Reproduce exactly, leaving out pictures, each line from the one holding "This screenshot has height=457, width=997." through the final line of the listing, and add nothing.

=== Begin Enclosure ===

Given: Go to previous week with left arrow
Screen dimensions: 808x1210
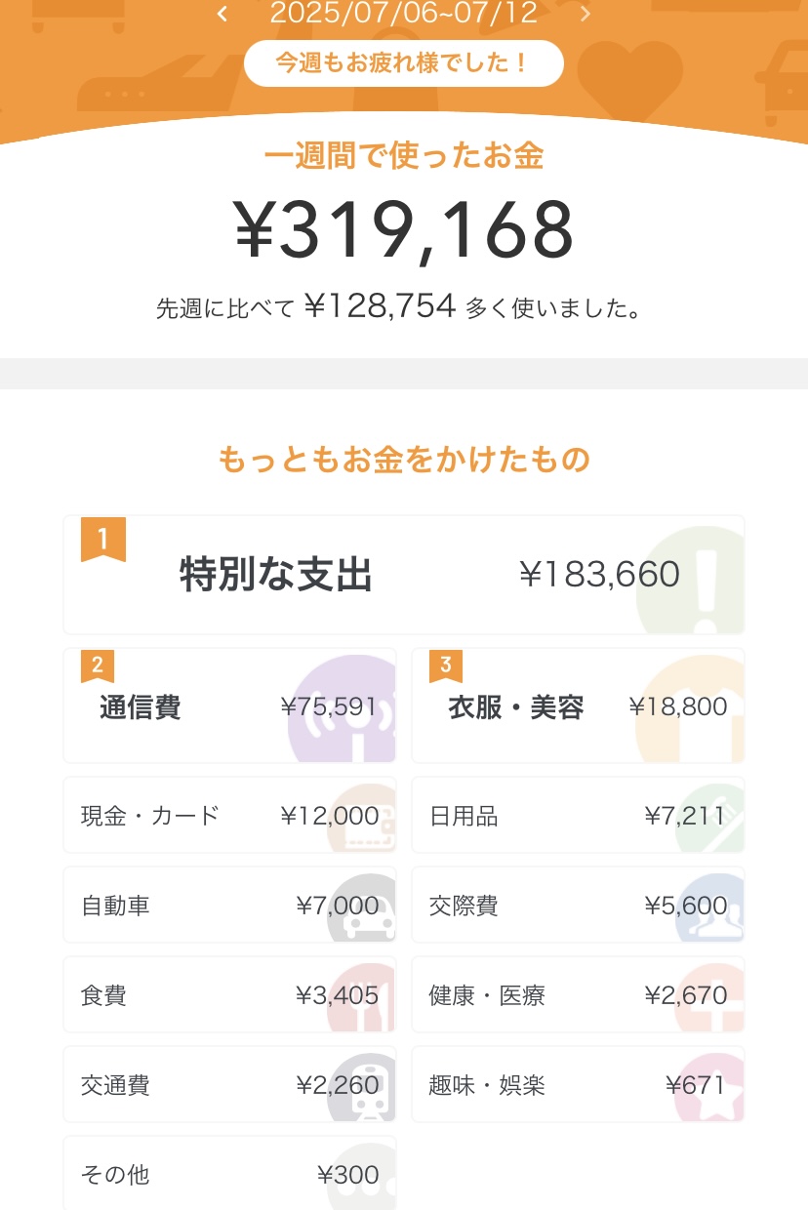Looking at the screenshot, I should [x=222, y=14].
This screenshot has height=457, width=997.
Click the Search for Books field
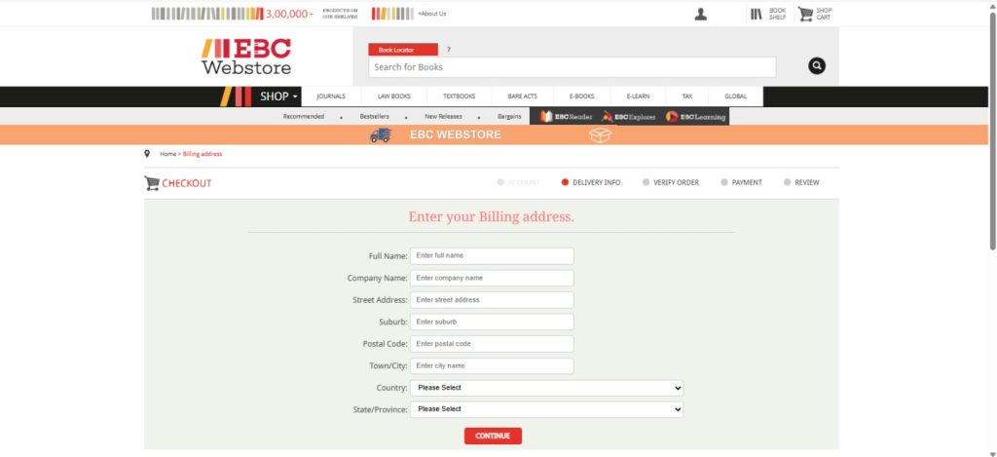point(572,67)
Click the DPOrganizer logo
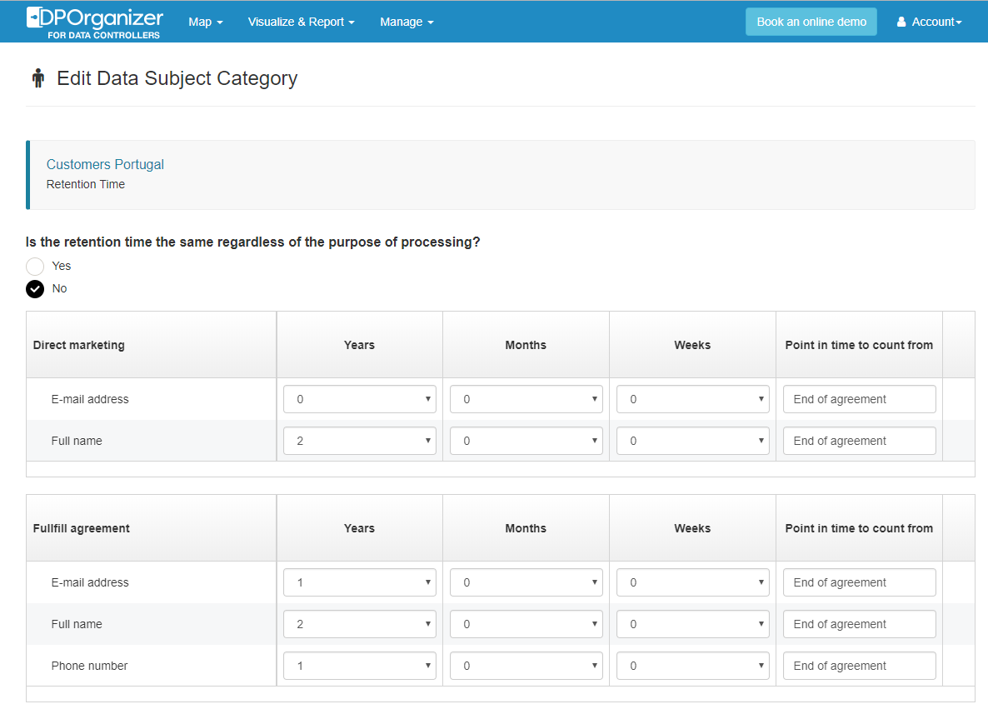 click(94, 22)
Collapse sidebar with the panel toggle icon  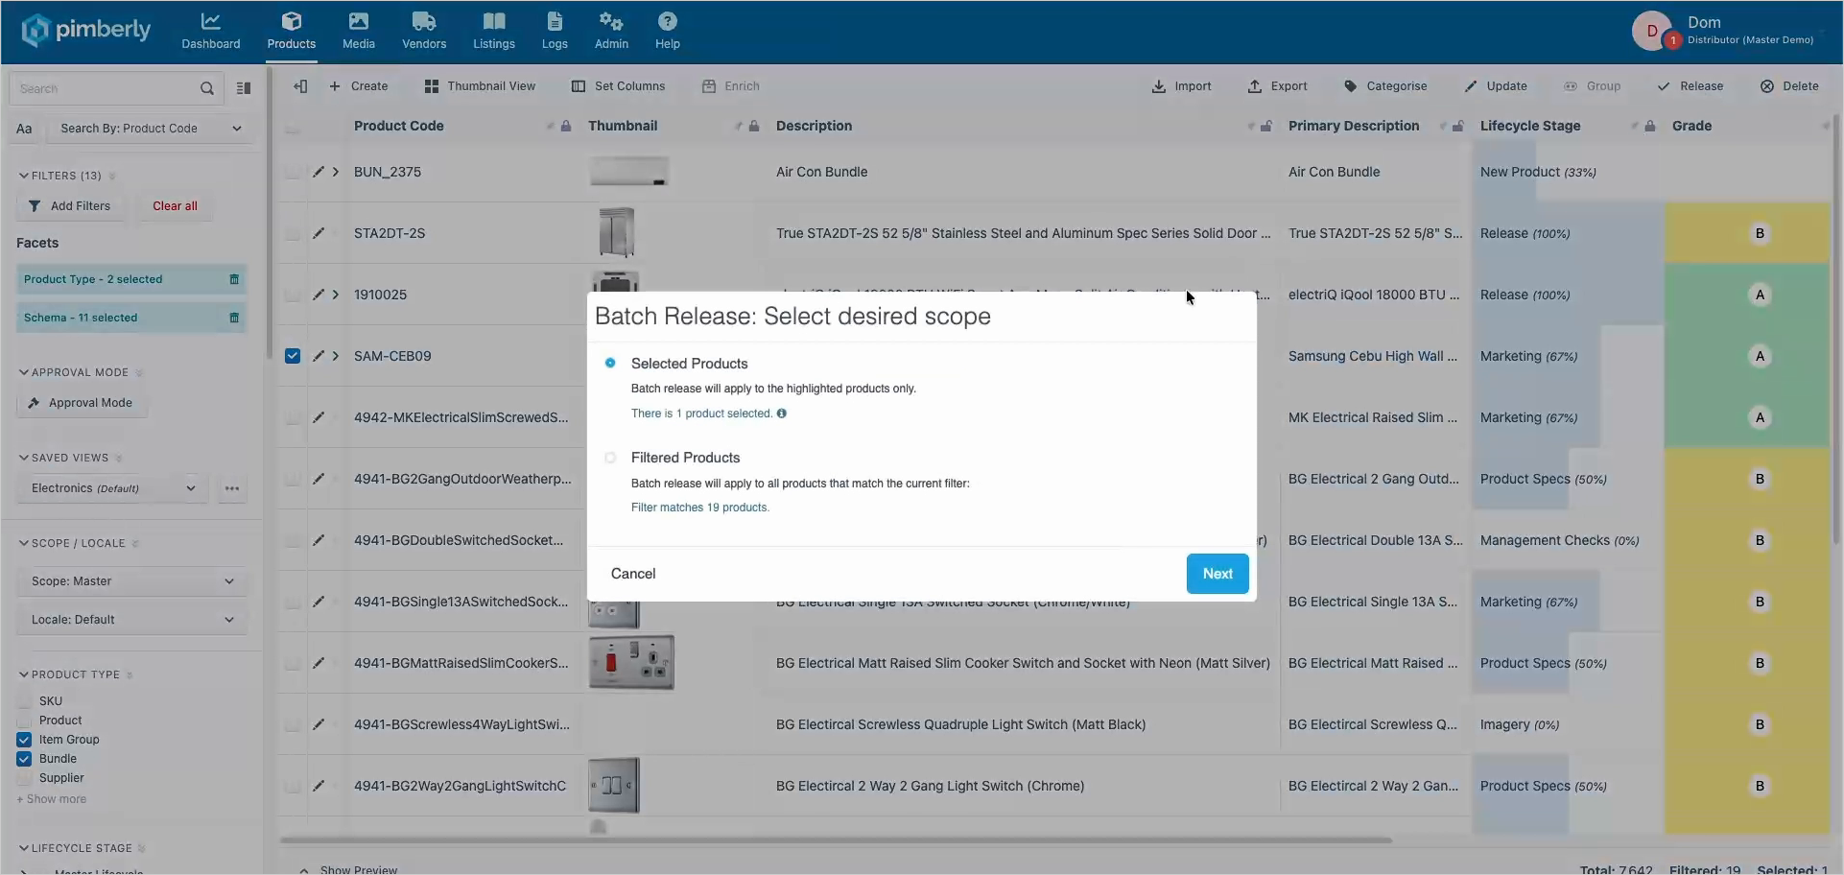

=== End Enclosure ===

* [Answer for the task]:
This screenshot has height=457, width=997.
Click the Search for Books field
point(572,67)
Click the DPOrganizer logo
 click(94, 22)
Collapse sidebar with the panel toggle icon  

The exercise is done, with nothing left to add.